### Your objective
Every record below needs to be printed again exactly.

──────────

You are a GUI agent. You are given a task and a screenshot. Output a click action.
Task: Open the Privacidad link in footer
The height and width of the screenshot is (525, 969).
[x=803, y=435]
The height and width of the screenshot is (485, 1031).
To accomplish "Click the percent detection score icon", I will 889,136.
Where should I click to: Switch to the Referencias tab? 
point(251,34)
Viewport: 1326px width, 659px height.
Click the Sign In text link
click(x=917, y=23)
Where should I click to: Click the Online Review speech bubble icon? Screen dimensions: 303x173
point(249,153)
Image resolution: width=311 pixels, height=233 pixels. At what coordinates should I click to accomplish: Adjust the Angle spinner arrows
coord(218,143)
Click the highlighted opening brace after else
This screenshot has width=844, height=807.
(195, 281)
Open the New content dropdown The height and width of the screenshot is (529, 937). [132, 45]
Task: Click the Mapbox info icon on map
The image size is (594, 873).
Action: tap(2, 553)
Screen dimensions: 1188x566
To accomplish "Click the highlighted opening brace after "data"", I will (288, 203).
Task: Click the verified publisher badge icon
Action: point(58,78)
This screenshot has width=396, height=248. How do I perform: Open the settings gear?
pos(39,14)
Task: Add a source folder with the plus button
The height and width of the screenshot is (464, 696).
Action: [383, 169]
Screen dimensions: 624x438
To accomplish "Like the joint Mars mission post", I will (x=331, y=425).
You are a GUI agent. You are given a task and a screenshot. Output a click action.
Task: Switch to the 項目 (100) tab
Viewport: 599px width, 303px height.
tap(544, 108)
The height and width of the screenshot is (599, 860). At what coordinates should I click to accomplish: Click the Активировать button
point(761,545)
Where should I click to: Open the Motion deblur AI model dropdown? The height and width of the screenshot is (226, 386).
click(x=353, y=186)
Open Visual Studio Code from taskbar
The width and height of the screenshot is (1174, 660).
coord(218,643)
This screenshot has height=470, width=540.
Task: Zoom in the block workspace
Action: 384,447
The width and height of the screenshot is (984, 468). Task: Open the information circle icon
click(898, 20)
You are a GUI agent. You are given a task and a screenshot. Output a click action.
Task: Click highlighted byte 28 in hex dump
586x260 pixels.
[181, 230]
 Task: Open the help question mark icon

──────────

### Solution to the problem
You are a GUI agent. You are given a task and a screenshot. Output a click action.
Task: Open the Privacidad link in footer
The height and width of the screenshot is (525, 969).
[x=803, y=435]
The height and width of the screenshot is (485, 1031).
To accomplish "Click the percent detection score icon", I will 889,136.
Where should I click to: Switch to the Referencias tab? 
point(251,34)
Viewport: 1326px width, 659px height.
Click the Sign In text link
click(x=917, y=23)
Where should I click to: Click the Online Review speech bubble icon? Screen dimensions: 303x173
point(249,153)
Image resolution: width=311 pixels, height=233 pixels. At what coordinates should I click to accomplish: Adjust the Angle spinner arrows
coord(218,143)
Click the highlighted opening brace after else
This screenshot has width=844, height=807.
(195, 281)
Open the New content dropdown The height and width of the screenshot is (529, 937). [132, 45]
Task: Click the Mapbox info icon on map
The image size is (594, 873).
Action: tap(2, 553)
Screen dimensions: 1188x566
To accomplish "Click the highlighted opening brace after "data"", I will (288, 203).
Task: Click the verified publisher badge icon
Action: point(58,78)
This screenshot has width=396, height=248. How do I perform: Open the settings gear?
pos(39,14)
Task: Add a source folder with the plus button
The height and width of the screenshot is (464, 696).
Action: [383, 169]
Screen dimensions: 624x438
To accomplish "Like the joint Mars mission post", I will (x=331, y=425).
You are a GUI agent. You are given a task and a screenshot. Output a click action.
Task: Switch to the 項目 (100) tab
Viewport: 599px width, 303px height.
tap(544, 108)
The height and width of the screenshot is (599, 860). At what coordinates should I click to accomplish: Click the Активировать button
point(761,545)
Where should I click to: Open the Motion deblur AI model dropdown? The height and width of the screenshot is (226, 386).
click(x=353, y=186)
Open Visual Studio Code from taskbar
The width and height of the screenshot is (1174, 660).
coord(218,643)
This screenshot has height=470, width=540.
Task: Zoom in the block workspace
Action: 384,447
The width and height of the screenshot is (984, 468). Task: Open the information circle icon
click(898, 20)
You are a GUI agent. You are given a task and a screenshot. Output a click action.
Task: Click highlighted byte 28 in hex dump
586x260 pixels.
[181, 230]
 Task: Open the help question mark icon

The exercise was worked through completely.